● Stored data
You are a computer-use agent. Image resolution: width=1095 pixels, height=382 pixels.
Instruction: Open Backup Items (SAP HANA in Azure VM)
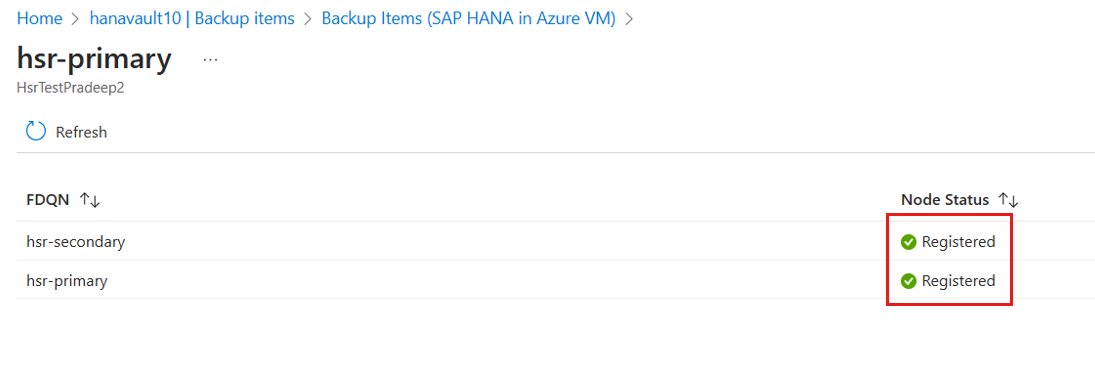pos(469,19)

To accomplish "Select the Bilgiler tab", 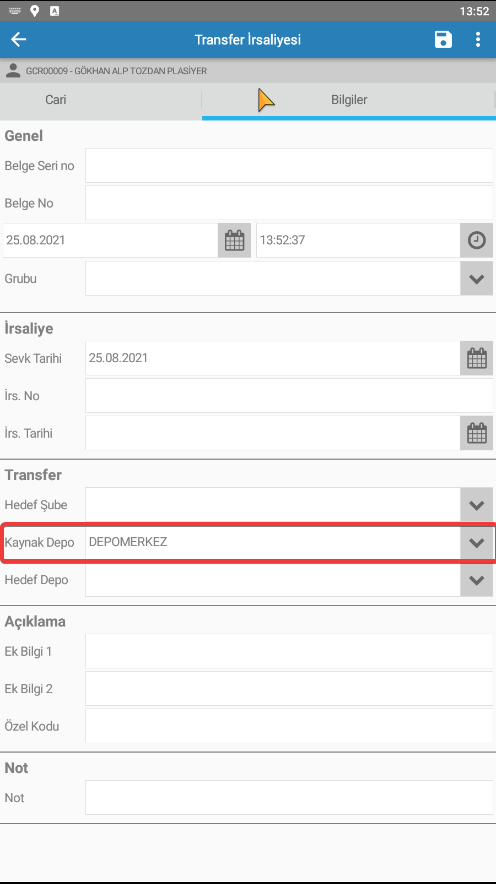I will 349,100.
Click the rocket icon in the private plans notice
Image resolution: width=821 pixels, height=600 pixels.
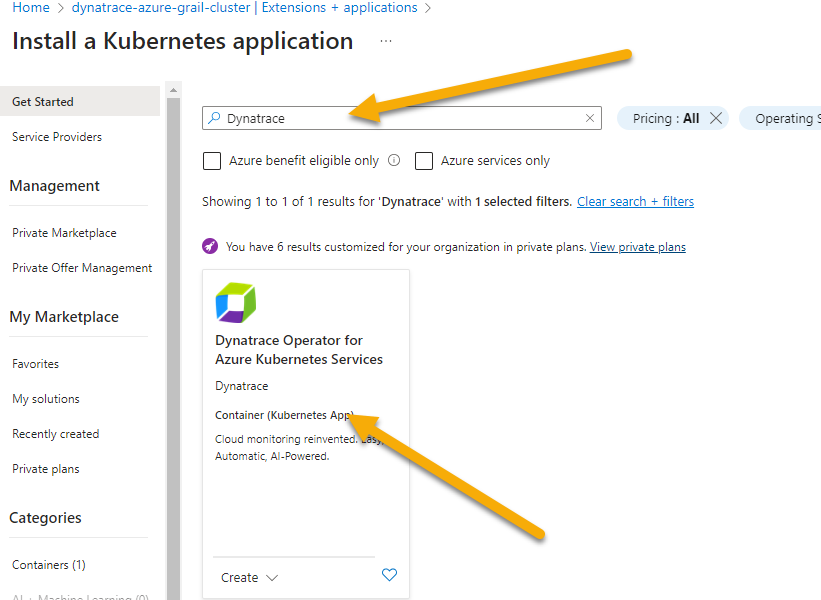tap(210, 246)
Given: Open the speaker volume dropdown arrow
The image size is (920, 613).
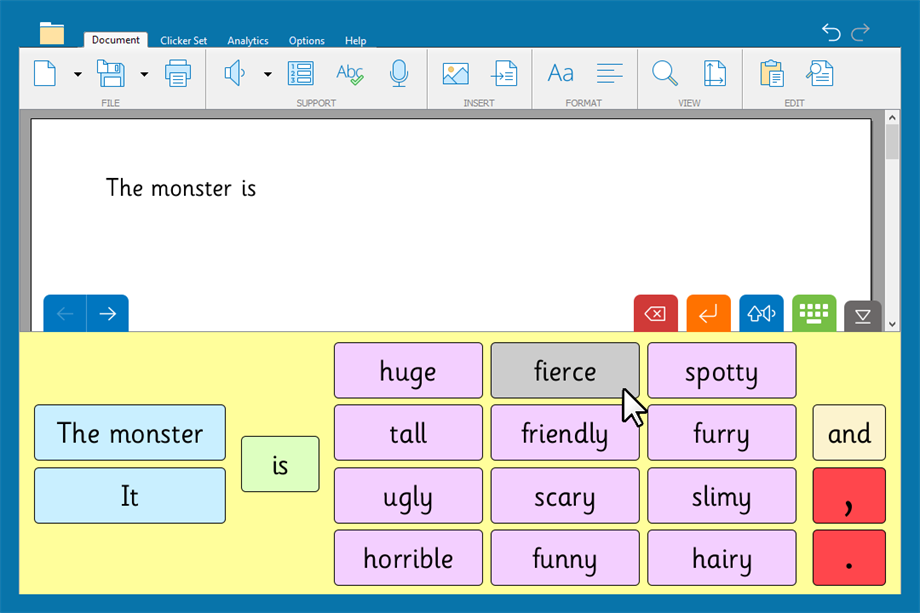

● PROBLEM REQUIREMENTS
In your reply, please set down exactly the lines from the one containing "Image resolution: width=821" through the end of the records, with the pictures left out.

● RESPONSE TO THE TASK
Image resolution: width=821 pixels, height=600 pixels.
tap(210, 246)
Given: Open the speaker volume dropdown arrow
The image size is (920, 613).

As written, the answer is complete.